Causantín or Constantine of Fife (floruit 1095–1128) is the first man known for certain to have been Mormaer of Fife.

Ancestry
Very little is known about Causantín's life and reign as Mormaer of Fife. His father, for instance, is not known by name. He may have been the son or grandson of the Mac Duib who gave rise to William Shakespeare's character Macduff; the latter being the son of Giric, son of Cináed mac Duib, king of Alba (997–1005). His role as a senior lawman makes it likely that he spent some time in his early life at a native Scottish law school, but this is simply reasoned conjecture.

Historical significance
Causantín's first appearance in history is a charter dated to 1095 when he appears as Constantinus filius Magduffe. The historian John Bannerman suggests that this represents a translation of Causantín mac meic Duib. Here, mac meic means grandson, or ancestor, in the same way that the Irish used Ua. The mac meic formula can be shown in Ireland. The Annals of Ulster (s.a. 1028), for instance, used this formula where they would later use Ua. If Bannerman's suggestion is correct, the charter is calling Causantin the "descendant of Dub" rather than a son of a man with the name MacDuib (=Clan MacDuff). Similar examples can, again, be seen for the more extensive evidence offered by contemporary Ireland. For example, the Annals of Ulster style Tadg, son of Muiredach, as Mac Carthaig, but it was Tadg's grandfather (and Muiredach's father) who was called Carthach. By comparison, the Annals of Innisfallen call the same man mac meic Carthaig. Staying in Ireland, the Kings of Cenél nEógain call themselves Meic Lochlainn.
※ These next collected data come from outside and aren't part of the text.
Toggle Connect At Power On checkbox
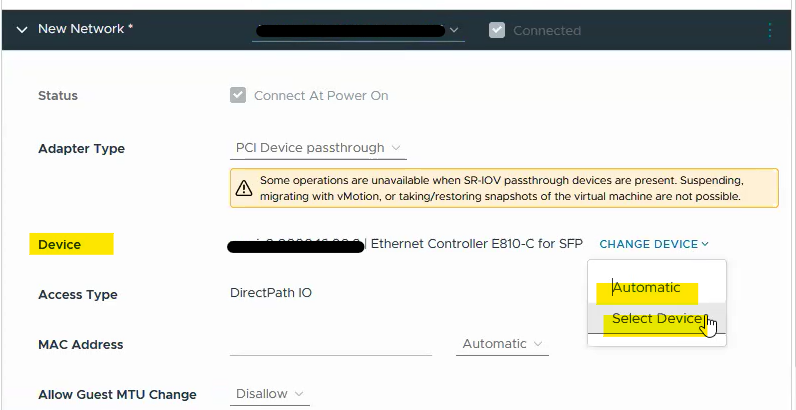This screenshot has width=796, height=410. pyautogui.click(x=238, y=96)
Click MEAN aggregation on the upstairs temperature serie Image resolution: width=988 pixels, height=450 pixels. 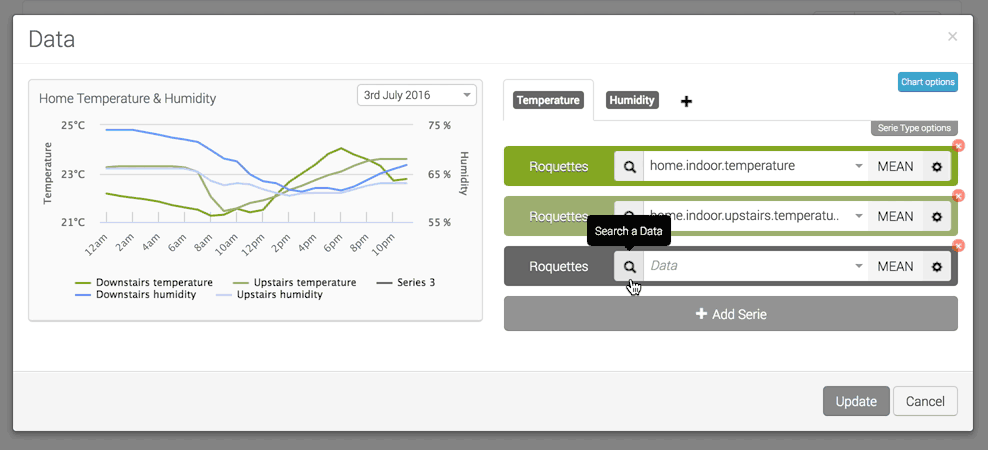[x=895, y=216]
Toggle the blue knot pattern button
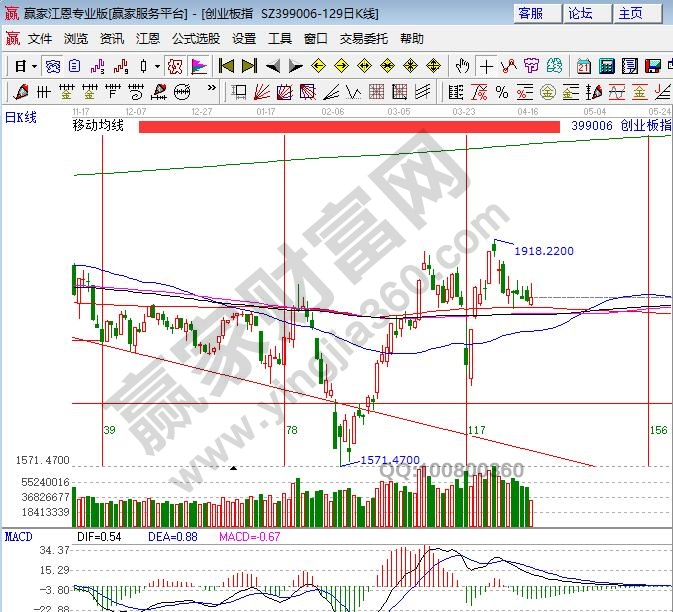 point(52,66)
One is called Conchobar mac Meic Lochlainn;<ref>Annals of Ulster, s.a. 1128.3, here.</ref> This very same kindred were also known as the Uí Lochlainn (AU, s.a. 1102 & 1109).

Offices held
In the 1128, in the fourth year of the reign of King David I of Scotland, Causantín appears as Magnus Judex in Scotia, "High Brithem" of Scotland north of the river Forth, an office held to be the Gaelic precursor to what would become the Justiciarship of Scotia. In this role, he appears alongside the Judex Máel Domnaich mac Meic Bethad (Maldoven son of Macbeth) as arbitrator in a land dispute between a knight called Robert of Burgon (aka Robert the Burgundian, who owned the estate of Lochore, which bordered the disputed territory), and the Céli Dé of St Serf's Inch. In this case, both Causantín and Máel Domnaich chose to defer to the superior legal wisdom of another Judex, Dubgall mac Mocche (Dufgal son of Mochta(?)). Causantín appears in a charter of King David's, dated 1126, giving confirmation of the rights of Dunfermline Priory and promoting it to Abbey status. His name occurs as a witness, alongside bishops John of Glasgow, Robert of St Andrews, Cormac of Dunkeld, Gregoir of Moray, Mac Bethad of Rosemarkie, and mormaers Máel Ísu of Strathearn, Ruadrí of Mar, Matad of Atholl, as well as his kinsman, Gille Míchéil, chief of Clann meic Duib and others. It so happens that Causantín appears to have gotten involved in several disputes with the said monastery, and he is alleged to have withheld lands around Kirkcaldy which had been granted to the monastery.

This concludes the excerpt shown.